**Ausgewählter Abschnitt:**
SVP: «Lehrer sollen eine Lehre machen»
Quelle SR DRS
Für
die SVP sind die Pädagogischen Hochschulen in der Schweiz überflüssig.
Die Partei verlangt, dass Lehrkräfte künftig «praxisorientiert»
ausgebildet werden. Sie sollen eine Lehre machen, statt an die
Hochschule zu gehen.
Die SVP fordert die Abschaffung
der Hochschulen für Lehrpersonen. (Keystone Archiv)
«Wir brauchen keine Hors-Sol-Lehrer, sondern solche, die den Alltag und die Berufswelt kennen», sagte Bundesrat Ueli Maurer vor den rund 300 anwesenden SVP-Mitgliedern und Gästen. Die Akademisierung der Lehrer-Ausbildung müsse gestoppt werden, verlangte der sechsfache Vater.
Lehre statt Hochschule
Die Pädagogischen Hochschulen (PH) seien gescheitert, sagte Sarah Bösch, Mitglied der SVP-Bildungskommission. Weder könnten die Hochschulen den Nachwuchs gewährleisten, noch tauge die Ausbildung für die tägliche Arbeit der Lehrer im Klassenzimmer, sagte der Zürcher alt Nationalrat Ulrich Schlüer.
Als Alternative zu den PH schlägt die SVP eine «Lehrer-Lehre» vor. Diese soll vor allem im Schulhaus stattfinden und die angehenden Lehrkräfte von einem Kollegium berufserfahrener Lehrpersonen begleitet werden. Den künftigen Lehrkräften müsse die Fähigkeit vermittelt werden, bei den Schülern Begeisterung zu wecken für den Schulstoff.
Zur «Lehrer-Lehre» sollen nach den Vorstellungen der SVP nicht nur Maturanden zugelassen werden, sondern auch Quereinsteiger. Diese sollen eine Aufnahmeprüfung bestehen und allenfalls ihr Grundwissen während der Ausbildung nachträglich erlernen.

**Zu erledigen:**
1 > Fasse den Text zur Lehrerausbildung in zwei Sätzen zusammen.
2 > Schreib den Teil aus dem Text zur Lehrerausbildung ab, der mit den Worten „Als Alternative zu“ beginnt und mit „Ausbildung nachträglich erlernen.“ endet, und setz dabei „Berufswechsler“ anstelle von „Quereinsteiger“ ein.

**Ausgangsdaten:**
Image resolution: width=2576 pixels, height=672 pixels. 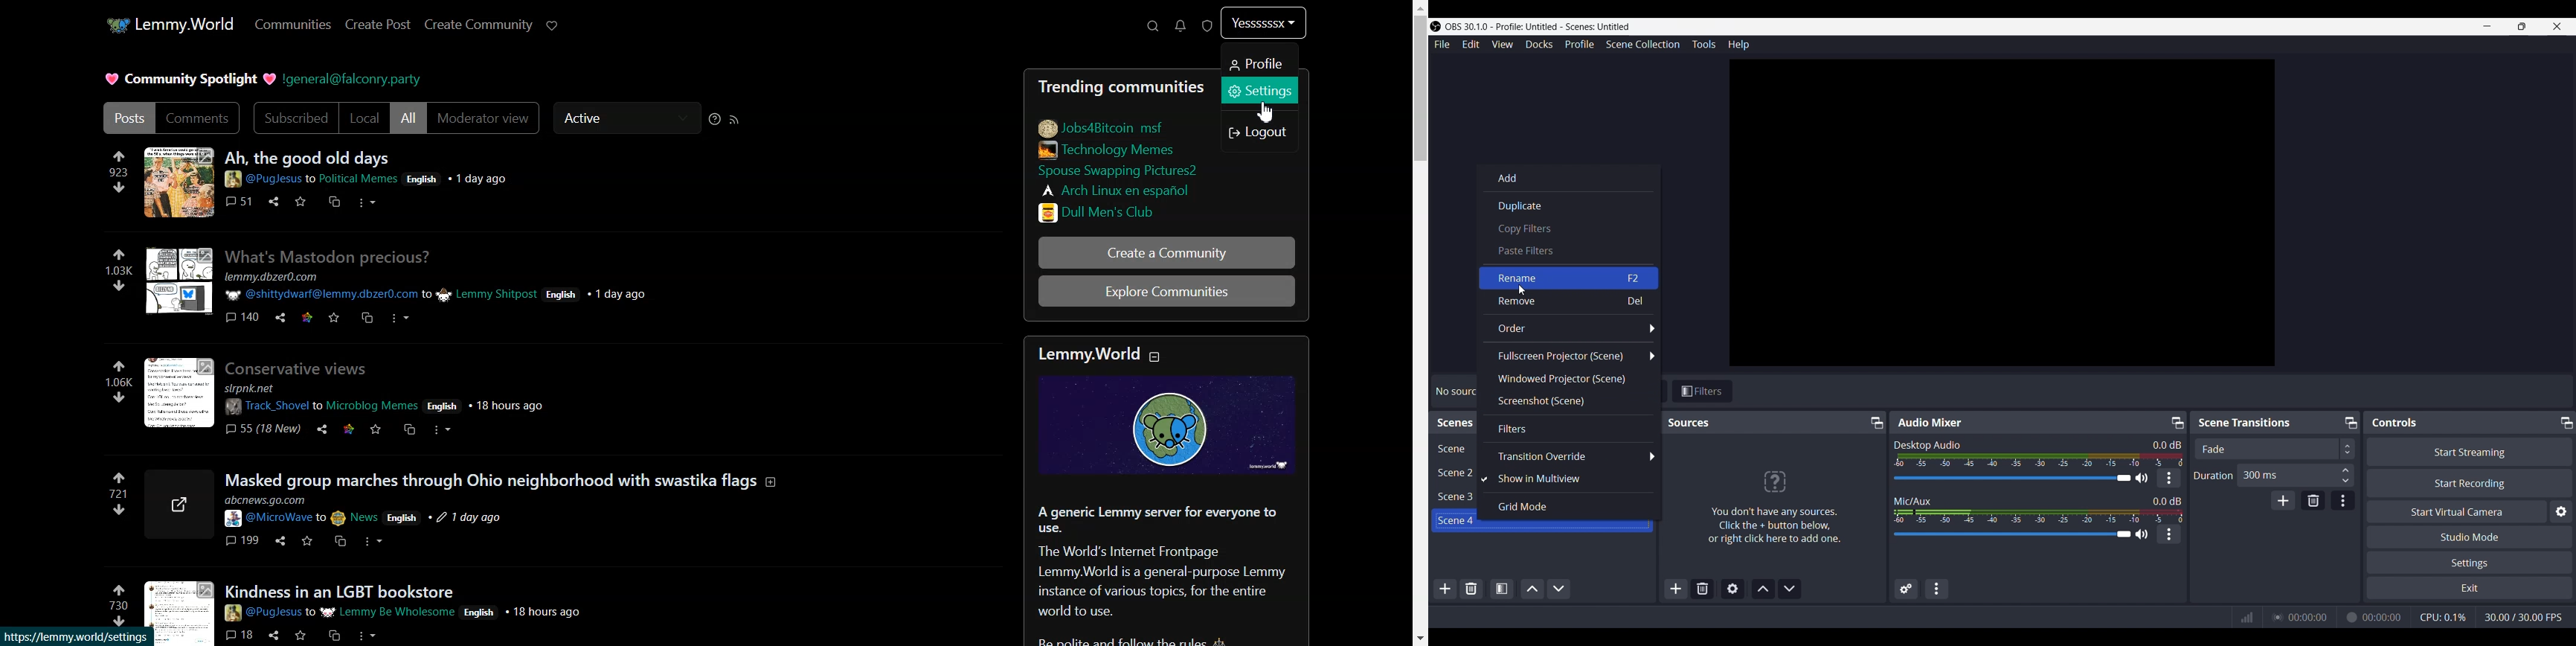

**Antworten:**
1 > Die SVP hält die Pädagogischen Hochschulen in der Schweiz für überflüssig und verlangt, dass Lehrkräfte statt an die Hochschule zu gehen eine praxisorientierte Lehre machen. Diese «Lehrer-Lehre» soll vor allem im Schulhaus stattfinden, von einem Kollegium berufserfahrener Lehrpersonen begleitet werden und neben Maturanden auch Quereinsteigern offenstehen, die eine Aufnahmeprüfung bestehen.

2 >
Als Alternative zu den PH schlägt die SVP eine «Lehrer-Lehre» vor. Diese soll vor allem im Schulhaus stattfinden und die angehenden Lehrkräfte von einem Kollegium berufserfahrener Lehrpersonen begleitet werden. Den künftigen Lehrkräften müsse die Fähigkeit vermittelt werden, bei den Schülern Begeisterung zu wecken für den Schulstoff.
Zur «Lehrer-Lehre» sollen nach den Vorstellungen der SVP nicht nur Maturanden zugelassen werden, sondern auch Berufswechsler. Diese sollen eine Aufnahmeprüfung bestehen und allenfalls ihr Grundwissen während der Ausbildung nachträglich erlernen.